**YOUR OBJECTIVE**: With the pictures removed, please write out every line below exactly as given.
=== INFORMATION SUPPLIED ===
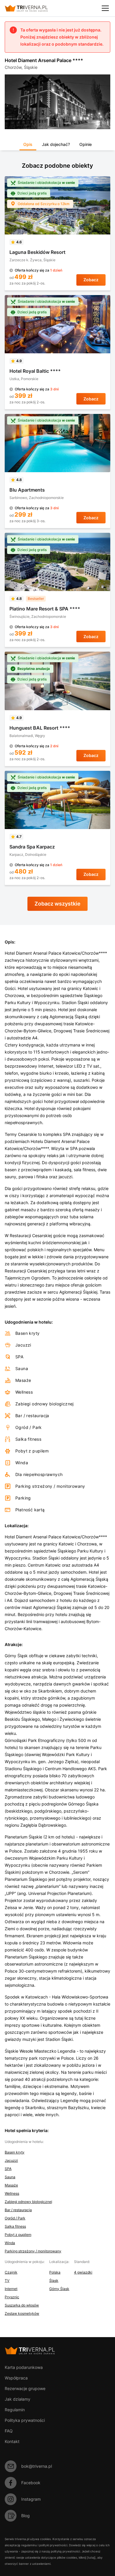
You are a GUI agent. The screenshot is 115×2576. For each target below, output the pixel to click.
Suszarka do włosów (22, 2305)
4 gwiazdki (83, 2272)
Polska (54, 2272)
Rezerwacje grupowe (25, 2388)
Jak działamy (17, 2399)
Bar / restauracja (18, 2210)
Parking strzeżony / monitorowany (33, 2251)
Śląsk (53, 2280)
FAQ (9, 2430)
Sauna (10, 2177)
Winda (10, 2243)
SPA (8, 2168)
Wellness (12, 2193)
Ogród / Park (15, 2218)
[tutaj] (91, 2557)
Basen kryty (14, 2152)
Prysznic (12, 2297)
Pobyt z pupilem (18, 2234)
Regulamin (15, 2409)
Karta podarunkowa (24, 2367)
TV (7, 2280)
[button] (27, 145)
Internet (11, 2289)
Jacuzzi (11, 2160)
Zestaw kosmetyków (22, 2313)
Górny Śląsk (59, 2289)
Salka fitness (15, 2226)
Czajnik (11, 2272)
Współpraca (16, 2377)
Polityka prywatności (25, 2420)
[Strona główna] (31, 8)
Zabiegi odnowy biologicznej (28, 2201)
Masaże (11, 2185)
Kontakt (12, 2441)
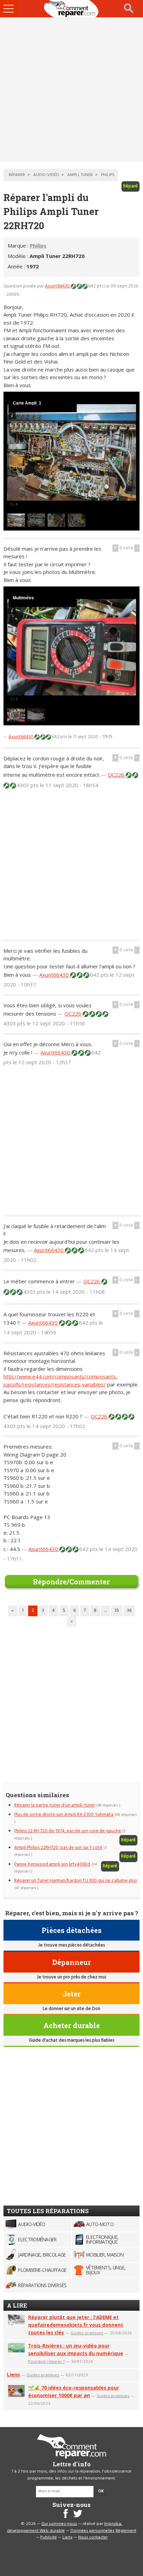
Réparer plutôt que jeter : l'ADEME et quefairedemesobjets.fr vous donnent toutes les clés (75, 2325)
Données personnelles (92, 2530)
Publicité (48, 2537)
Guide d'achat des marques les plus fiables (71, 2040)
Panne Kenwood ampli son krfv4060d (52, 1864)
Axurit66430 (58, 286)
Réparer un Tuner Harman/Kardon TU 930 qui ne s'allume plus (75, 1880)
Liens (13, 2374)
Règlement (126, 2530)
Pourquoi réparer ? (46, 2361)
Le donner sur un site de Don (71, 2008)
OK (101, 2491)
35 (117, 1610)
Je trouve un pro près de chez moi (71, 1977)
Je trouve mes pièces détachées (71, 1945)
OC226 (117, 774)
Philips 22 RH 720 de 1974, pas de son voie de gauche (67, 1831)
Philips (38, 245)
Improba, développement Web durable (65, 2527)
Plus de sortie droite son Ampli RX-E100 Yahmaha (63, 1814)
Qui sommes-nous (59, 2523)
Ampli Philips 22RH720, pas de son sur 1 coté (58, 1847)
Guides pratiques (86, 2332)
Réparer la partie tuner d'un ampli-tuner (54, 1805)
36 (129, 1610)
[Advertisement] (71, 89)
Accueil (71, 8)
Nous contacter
===
**RESULT OF THIS EXERCISE**:
You are a GUI agent. The screenshot is 115×2576. For each target below, output the pixel to click.
Suszarka do włosów (22, 2305)
4 gwiazdki (83, 2272)
Polska (54, 2272)
Rezerwacje grupowe (25, 2388)
Jak działamy (17, 2399)
Bar / restauracja (18, 2210)
Parking strzeżony / monitorowany (33, 2251)
Śląsk (53, 2280)
FAQ (9, 2430)
Sauna (10, 2177)
Winda (10, 2243)
SPA (8, 2168)
Wellness (12, 2193)
Ogród / Park (15, 2218)
[tutaj] (91, 2557)
Basen kryty (14, 2152)
Prysznic (12, 2297)
Pobyt z pupilem (18, 2234)
Regulamin (15, 2409)
Karta podarunkowa (24, 2367)
TV (7, 2280)
[button] (27, 145)
Internet (11, 2289)
Jacuzzi (11, 2160)
Zestaw kosmetyków (22, 2313)
Górny Śląsk (59, 2289)
Salka fitness (15, 2226)
Czajnik (11, 2272)
Współpraca (16, 2377)
Polityka prywatności (25, 2420)
[Strona główna] (31, 8)
Zabiegi odnowy biologicznej (28, 2201)
Masaże (11, 2185)
Kontakt (12, 2441)
Réparer plutôt que jeter : l'ADEME et quefairedemesobjets.fr vous donnent toutes les clés (75, 2325)
Données personnelles (92, 2530)
Publicité (48, 2537)
Guide d'achat des marques les plus fiables (71, 2040)
Panne Kenwood ampli son krfv4060d (52, 1864)
Axurit66430 (58, 286)
Réparer un Tuner Harman/Kardon TU 930 qui ne s'allume plus (75, 1880)
Liens (13, 2374)
Règlement (126, 2530)
Pourquoi réparer ? (46, 2361)
Le donner sur un site de Don (71, 2008)
OK (101, 2491)
35 (117, 1610)
Je trouve un pro près de chez moi (71, 1977)
Je trouve mes pièces détachées (71, 1945)
OC226 (117, 774)
Philips 22 RH 720 de 1974, pas de son voie de gauche (67, 1831)
Philips (38, 245)
Improba, développement Web durable (65, 2527)
Plus de sortie droite son Ampli RX-E100 Yahmaha (63, 1814)
Qui sommes-nous (59, 2523)
Ampli Philips 22RH720, pas de son sur 1 coté (58, 1847)
Guides pratiques (86, 2332)
Réparer la partie tuner d'un ampli-tuner (54, 1805)
36 (129, 1610)
[Advertisement] (71, 89)
Accueil (71, 8)
Nous contacter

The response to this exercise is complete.